(Source records)
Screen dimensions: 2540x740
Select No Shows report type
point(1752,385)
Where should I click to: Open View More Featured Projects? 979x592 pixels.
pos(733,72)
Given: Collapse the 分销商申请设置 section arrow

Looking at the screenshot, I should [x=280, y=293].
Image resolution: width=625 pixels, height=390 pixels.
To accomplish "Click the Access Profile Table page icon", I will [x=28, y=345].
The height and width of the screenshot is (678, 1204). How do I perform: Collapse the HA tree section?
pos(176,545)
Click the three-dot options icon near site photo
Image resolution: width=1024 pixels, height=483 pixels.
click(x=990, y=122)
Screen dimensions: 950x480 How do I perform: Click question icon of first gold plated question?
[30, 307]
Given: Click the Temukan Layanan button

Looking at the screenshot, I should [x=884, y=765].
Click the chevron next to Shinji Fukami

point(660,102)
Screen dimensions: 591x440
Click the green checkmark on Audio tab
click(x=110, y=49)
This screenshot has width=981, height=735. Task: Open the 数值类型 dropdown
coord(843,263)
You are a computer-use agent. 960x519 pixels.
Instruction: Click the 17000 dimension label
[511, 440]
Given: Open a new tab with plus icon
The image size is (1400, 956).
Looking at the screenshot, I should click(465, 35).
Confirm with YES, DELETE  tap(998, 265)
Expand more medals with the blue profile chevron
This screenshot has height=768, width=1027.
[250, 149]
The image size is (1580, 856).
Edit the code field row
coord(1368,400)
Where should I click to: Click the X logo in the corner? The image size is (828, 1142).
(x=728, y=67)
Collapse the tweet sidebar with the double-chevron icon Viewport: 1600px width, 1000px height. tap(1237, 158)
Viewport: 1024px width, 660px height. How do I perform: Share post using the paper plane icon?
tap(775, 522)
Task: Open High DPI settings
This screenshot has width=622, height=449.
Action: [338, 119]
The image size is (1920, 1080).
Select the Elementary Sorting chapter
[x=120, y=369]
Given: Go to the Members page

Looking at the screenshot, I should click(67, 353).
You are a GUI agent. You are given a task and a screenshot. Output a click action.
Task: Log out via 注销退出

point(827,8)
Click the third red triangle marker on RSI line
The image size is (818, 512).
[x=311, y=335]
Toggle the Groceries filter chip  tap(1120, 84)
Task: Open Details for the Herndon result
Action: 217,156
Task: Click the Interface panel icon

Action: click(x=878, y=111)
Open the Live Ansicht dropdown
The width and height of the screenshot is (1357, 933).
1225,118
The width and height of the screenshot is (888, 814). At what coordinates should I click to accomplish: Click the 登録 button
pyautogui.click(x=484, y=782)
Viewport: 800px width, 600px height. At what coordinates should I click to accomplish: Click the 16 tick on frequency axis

**Instructions for the task**. All of the records above are to be repeated exactly.

**Answer to this task**.
Screen dimensions: 2540x740
Select No Shows report type
point(1752,385)
Where should I click to: Open View More Featured Projects? 979x592 pixels.
pos(733,72)
Given: Collapse the 分销商申请设置 section arrow

Looking at the screenshot, I should [x=280, y=293].
Image resolution: width=625 pixels, height=390 pixels.
To accomplish "Click the Access Profile Table page icon", I will [x=28, y=345].
The height and width of the screenshot is (678, 1204). How do I perform: Collapse the HA tree section?
pos(176,545)
Click the three-dot options icon near site photo
Image resolution: width=1024 pixels, height=483 pixels.
click(x=990, y=122)
Screen dimensions: 950x480 How do I perform: Click question icon of first gold plated question?
[30, 307]
Given: Click the Temukan Layanan button

Looking at the screenshot, I should [x=884, y=765].
Click the chevron next to Shinji Fukami

point(660,102)
Screen dimensions: 591x440
Click the green checkmark on Audio tab
click(x=110, y=49)
This screenshot has width=981, height=735. Task: Open the 数值类型 dropdown
coord(843,263)
You are a computer-use agent. 960x519 pixels.
Instruction: Click the 17000 dimension label
[511, 440]
Given: Open a new tab with plus icon
The image size is (1400, 956).
Looking at the screenshot, I should click(465, 35).
Confirm with YES, DELETE  tap(998, 265)
Expand more medals with the blue profile chevron
This screenshot has height=768, width=1027.
[250, 149]
The image size is (1580, 856).
Edit the code field row
coord(1368,400)
Where should I click to: Click the X logo in the corner? The image size is (828, 1142).
(x=728, y=67)
Collapse the tweet sidebar with the double-chevron icon Viewport: 1600px width, 1000px height. tap(1237, 158)
Viewport: 1024px width, 660px height. How do I perform: Share post using the paper plane icon?
tap(775, 522)
Task: Open High DPI settings
This screenshot has width=622, height=449.
Action: [338, 119]
The image size is (1920, 1080).
Select the Elementary Sorting chapter
[x=120, y=369]
Given: Go to the Members page

Looking at the screenshot, I should click(67, 353).
You are a GUI agent. You are given a task and a screenshot. Output a click action.
Task: Log out via 注销退出

point(827,8)
Click the third red triangle marker on RSI line
The image size is (818, 512).
[x=311, y=335]
Toggle the Groceries filter chip  tap(1120, 84)
Task: Open Details for the Herndon result
Action: 217,156
Task: Click the Interface panel icon

Action: click(x=878, y=111)
Open the Live Ansicht dropdown
The width and height of the screenshot is (1357, 933).
1225,118
The width and height of the screenshot is (888, 814). At what coordinates should I click to accomplish: Click the 登録 button
pyautogui.click(x=484, y=782)
Viewport: 800px width, 600px height. At what coordinates should I click to accomplish: Click the 16 tick on frequency axis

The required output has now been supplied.